A woman should get the right nutrition much before conception, ideally when she starts planning a family. Current evidence indicates that folate supplementation and salt iodisation before pregnancy, and calcium and protein supplementation during pregnancy helps improve maternal nutrition and reduces neonatal mortality and stunting in childhood.
She explains, “During pregnancy, weight gain of about 12 kg is acceptable for a woman with normal body mass index (BMI). In addition to her normal daily calorie intake, she needs an additional 150 calories during her first trimester and an additional 350 calories during her second and third trimesters. A pregnant woman also needs several nutrients in higher quantities than before. For example, a pregnant woman requires 82.2 gram protein, 1200 mg calcium, 35 mg iron, 500 mcg folate and 200 mcg iodine daily.”
Blend of exercise and diet
Exercise increases energy levels, improves muscle strength and brain function, reduces the risk of diseases such as diabetes and heart disease, and strengthens the immune system.
“Regular physical activity is extremely important to maintain a healthy body weight. Physical activity also stimulates the release of endorphins which can make people feel better and relaxed. One must balance calorie intake with the right amount of exercise. Growing children and adolescents should engage in about 60 minutes of high intensity physical activity daily such as swimming, running, dancing, cycling, or playing any sport. Adults should engage in at least 30 minute moderate-intensity exercise such as walking, jogging or yoga,” she remarks.
Nutrition needed in different age groups
Up to six months of age, breastfeeding is strongly recommended because the composition of breast milk continues to change during this time to help meet the baby’s changing nutritional and growth needs.
As per the recommendation by World Health Organisation (WHO), breastfeeding can be continued up to two years of age.
When the baby is around six months old, solid foods can be introduced in small quantities to complement the breast milk. Highly nutritious foods such as eggs, cereals made of wheat, rice, ragi; and homecooked Dal, Roti, Idli, green vegetables can either be mashed or pureed and fed to the baby.
Growing children require a diet rich in fruits and vegetables, breads and cereals, milk and dairy products, lean meats and fish. The right combination of all these foods will provide the child with all the necessary nutrients needed for growth and development.
Teenagers require more calcium so they should have a dairy-rich diet. Iron is must for both teenage boys and girls, especially, to replace what they lose during menstruation.
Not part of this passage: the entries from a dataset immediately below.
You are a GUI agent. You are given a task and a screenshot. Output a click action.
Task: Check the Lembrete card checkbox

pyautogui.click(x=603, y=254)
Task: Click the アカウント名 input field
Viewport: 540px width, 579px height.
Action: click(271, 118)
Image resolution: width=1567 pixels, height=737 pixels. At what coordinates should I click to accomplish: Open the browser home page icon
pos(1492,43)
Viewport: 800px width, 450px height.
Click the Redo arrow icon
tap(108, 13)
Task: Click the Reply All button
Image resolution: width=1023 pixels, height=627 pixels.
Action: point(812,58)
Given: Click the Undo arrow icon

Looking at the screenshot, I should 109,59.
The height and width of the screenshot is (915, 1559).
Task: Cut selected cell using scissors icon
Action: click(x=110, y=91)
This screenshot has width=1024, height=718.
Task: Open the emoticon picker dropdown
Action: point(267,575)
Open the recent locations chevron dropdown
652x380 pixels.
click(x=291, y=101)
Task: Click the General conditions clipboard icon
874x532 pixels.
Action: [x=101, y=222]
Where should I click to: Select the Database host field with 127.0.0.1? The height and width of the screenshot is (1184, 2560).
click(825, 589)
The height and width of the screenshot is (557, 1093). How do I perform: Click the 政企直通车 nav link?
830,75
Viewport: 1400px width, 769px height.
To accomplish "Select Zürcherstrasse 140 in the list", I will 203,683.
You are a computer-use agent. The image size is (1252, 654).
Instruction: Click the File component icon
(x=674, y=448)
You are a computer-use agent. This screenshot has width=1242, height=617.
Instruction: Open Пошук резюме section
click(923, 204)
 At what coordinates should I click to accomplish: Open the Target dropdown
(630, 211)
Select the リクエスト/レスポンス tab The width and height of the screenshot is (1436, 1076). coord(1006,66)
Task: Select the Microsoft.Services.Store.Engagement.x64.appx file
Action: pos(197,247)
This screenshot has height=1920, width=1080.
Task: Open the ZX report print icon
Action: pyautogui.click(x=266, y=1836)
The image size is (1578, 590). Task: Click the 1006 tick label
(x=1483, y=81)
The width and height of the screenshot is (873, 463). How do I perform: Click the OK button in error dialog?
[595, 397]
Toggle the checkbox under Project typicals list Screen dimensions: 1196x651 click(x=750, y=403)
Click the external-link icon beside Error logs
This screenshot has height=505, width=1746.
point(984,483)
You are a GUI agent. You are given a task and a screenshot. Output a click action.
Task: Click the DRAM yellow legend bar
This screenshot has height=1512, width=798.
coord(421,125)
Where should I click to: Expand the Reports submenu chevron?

Adults should maintain a balanced diet rich in fruits and vegetables. Salads are a great way of incorporating a range of fruits and veggies in your diet. Milk and dairy products can be consumed but adults should go for low fat options. Breads and cereals should preferably be wholegrain.
While elderly people need less food than young adults, their nutritional requirements are greater. Older people need more protein in the form of lean meats, fish, eggs, nuts and seeds. They also need calcium and Vitamin D for their bones, folate, which reduces the risk of heart disease, and Vitamin B12, which is needed for normal blood and brain function. Constipation is a common problem in old age that can be prevented through high-fibre foods.